I take part in a great weekly chat on Twitter (@writerkimwalsh) every week called #SpoonieChat. This week a question was asked by a participant. "Do you write about your illness anywhere else and if so why?" Of course I answered in that little allotted window that I do, to hopefully share my blessings and raise awareness. I wanted to expand here though.
I am sure to some on my fb I probably sound whiny or like a complainer. I honestly am one of the most positive people ever. I have to be. After my diagnosis I joined groups, followed pages, collected links. One thing was clear. Almost every person facing invisible debilitating illness feels alone, unheard, and unable to share their thoughts and feelings.
For years I'd been sick. Over a decade before diagnosis. And I rarely shared how I felt. We had family live with us who were surprised by how awful I tended to feel. I learned to hide it from a dad who brushed me off and a brother who laughed at me. To them I was an oversensitive manipulative drama queen.

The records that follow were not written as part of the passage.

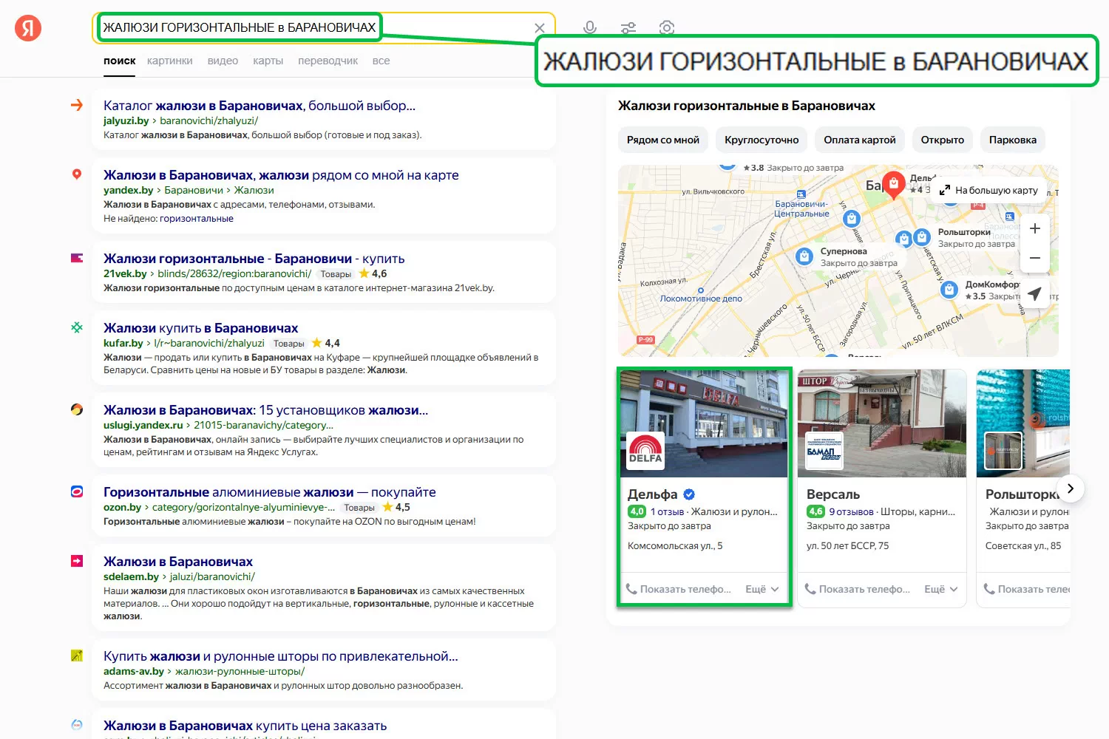The height and width of the screenshot is (739, 1109).
Task: Zoom out on the map
Action: [1035, 258]
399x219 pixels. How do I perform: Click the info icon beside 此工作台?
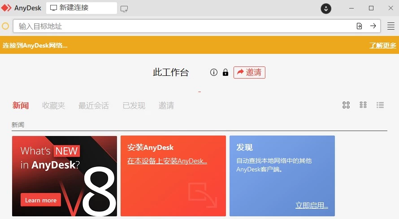pyautogui.click(x=214, y=72)
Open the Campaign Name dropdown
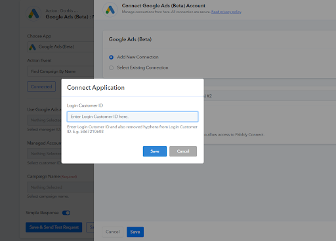Viewport: 336px width, 241px height. [x=60, y=187]
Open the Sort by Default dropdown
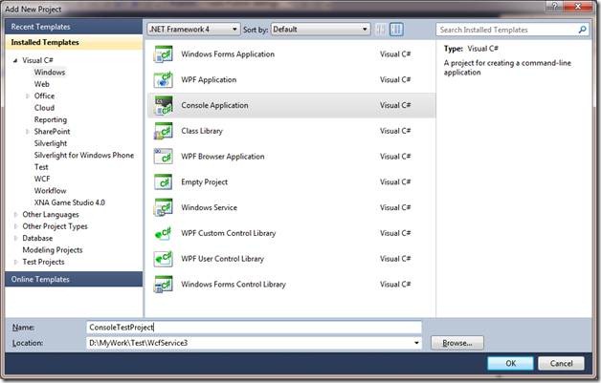601x383 pixels. click(x=320, y=30)
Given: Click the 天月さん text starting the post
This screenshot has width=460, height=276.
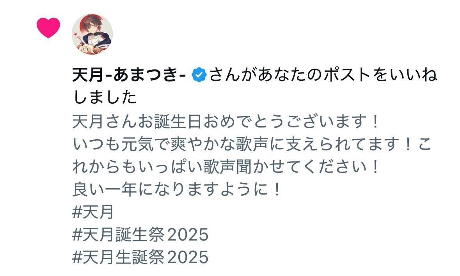Looking at the screenshot, I should (105, 121).
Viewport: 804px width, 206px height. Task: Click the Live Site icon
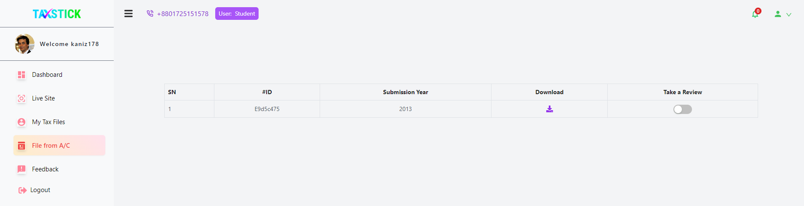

Once I saw how similar others felt I knew I had to help that. I am lucky in that the man I married, my children, my inlaws, and my Mom are very loving, understanding, and compassionate. Once I was diagnosed they researched and rallied behind me. So I vowed to be brutally honest about how I felt. To show that 1: those feelings are normal, pain is shared 2: no one is alone 3: you can still be happy despite an illness and 4: to help others see the life we lead is still full, still.
This is a battle we are not alone in. And the more we share with the world the more we realize that as well as teach others understanding.